A piecewise function is a function that has several curves in its graph. In this post blog, you learn more about the piecewise function.

How to Solve Piecewise Functions?

The Piecewise function has different definitions depending on the amount of input, i.e., a piecewise function behaves differently for different inputs.

Step by step guide to piecewise function

A piecewise function is a function \(f(x)\) which has different definitions in different intervals of \(x\). The graph of a piecewise function has different parts that correspond to each of its definitions. The absolute value function is a very good example of a piecewise function.  Let us see why is it called so. We know that an absolute value function \(f(x)=| x |\) and is defined as follows: \(\begin{cases}x, \
 if\ x≥0\ \\ -x, \
 if\ x<0\end{cases}\), We need to read this piecewise function as:

  • \(f(x)\) is equal to \(x\) when \(x\) is greater than or equal to \(0\) and
  • \(f(x)\) is equal to \(-x\) when \(x\) is lesser than \(0\)

Then the diagram \(f(x)\) has two pieces, one corresponding to \(x\) (when \(x\) is in the interval \([0, ∞)\)) and the other corresponding to \(-x\) (when \(x\) is in the interval \((-∞, 0)\)).

Piecewise function graph

The diagram of a piecewise function has several pieces, where each piece corresponds to its definition in an interval. Here are the steps to graph a piecewise function.

  • Step 1: First, understand what each definition of a function represents. For example, \(f(x)= ax + b\) represents a linear function (which gives a line), \(f(x)= ax^2+ bx+c\) represents a quadratic function (which gives a parabola), and so on. So that we will have an idea of what shape the piece of the function would result in.
  • Step 2: Write the intervals shown in the function definition along with their definitions.
  • Step 3: Create a two-column table labeled \(x\) and \(y\) corresponding to each interval. Insert the endpoints of the interval without fail. If the endpoint is removed from the interval, note that we get an open dot corresponding to that point in the graph.
  • Step 4: In each table, get more numbers (random numbers) in the \(x\) column that lie in the corresponding interval to get the perfect shape of the graph. If the piece is a straight line, \(2\) values are enough for \(x\). If the piece is not a straight line, take \(3\) or more for \(x\).
  • Step 5: Substitute each \(x\) value from each table into the function definition to obtain the corresponding \(y\) values.
  • Step 6: Now, just draw all the points from the table (taking care of the open dots) in a graph sheet and connect them by curves.

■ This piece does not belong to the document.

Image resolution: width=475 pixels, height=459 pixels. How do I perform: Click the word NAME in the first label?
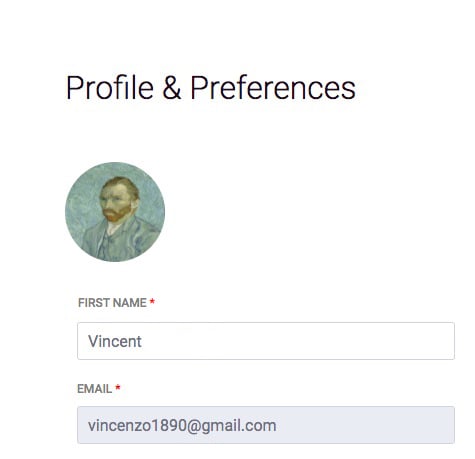(130, 303)
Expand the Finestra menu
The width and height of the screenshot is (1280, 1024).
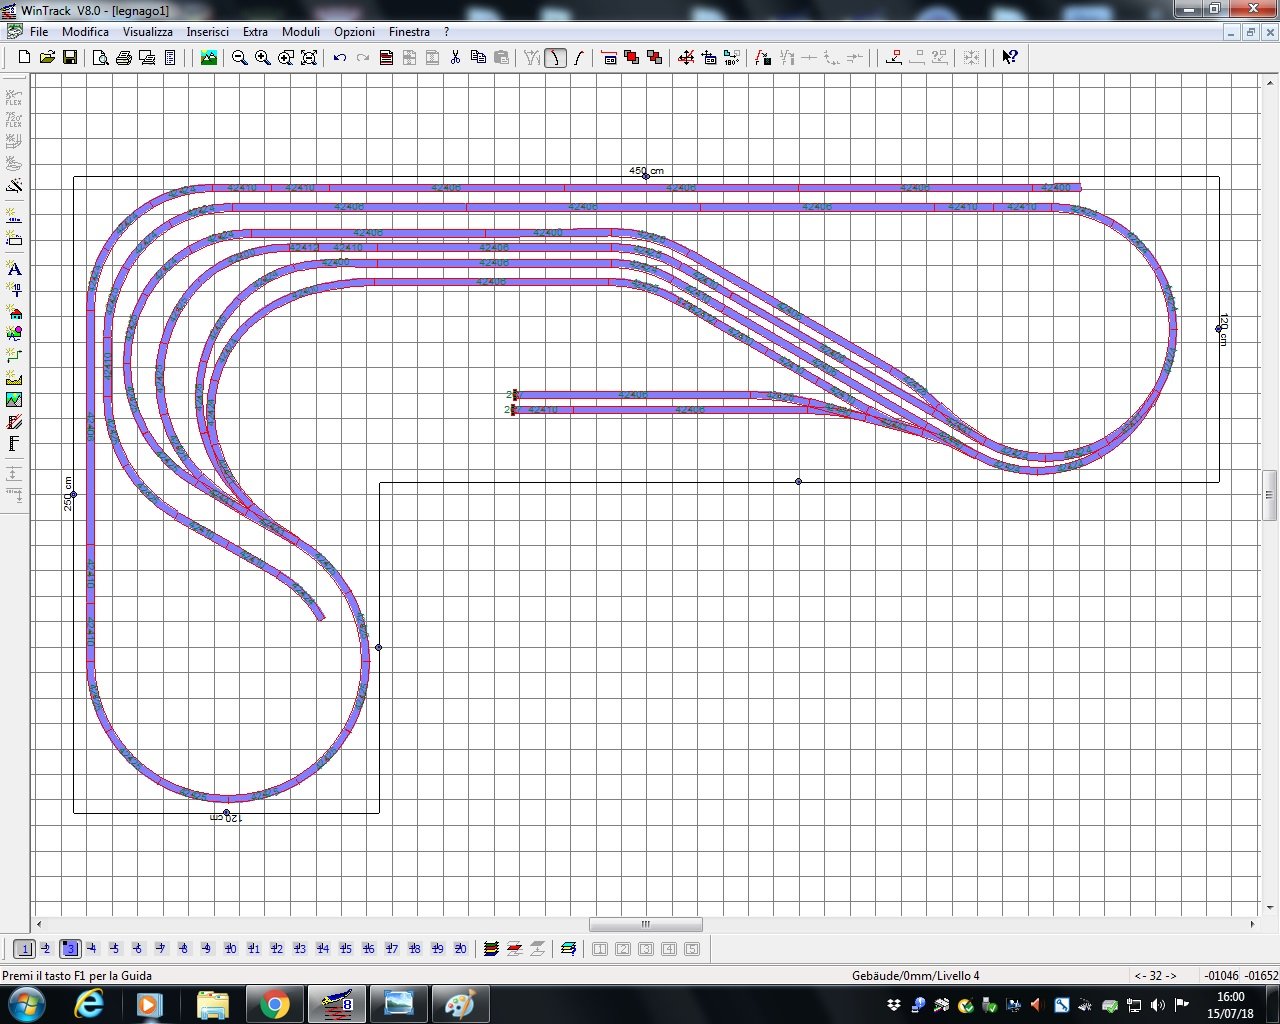(409, 32)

Domain and range of piecewise function

To find the domain of a piecewise function, we can only look at the definition of the given function. Take the union of all intervals with \(x\) and that will give us the domain.

To find the range of a piecewise function, the easiest way is to plot it and look at the \(y\)-axis. See what \(y\)-values are covered by the graph.

Evaluating piecewise function

To evaluate a piecewise function at any given input,

  • First, see which of the given intervals (or inequalities) the given input belongs.
  • Then just replace the given input in the function definition corresponding to that particular interval.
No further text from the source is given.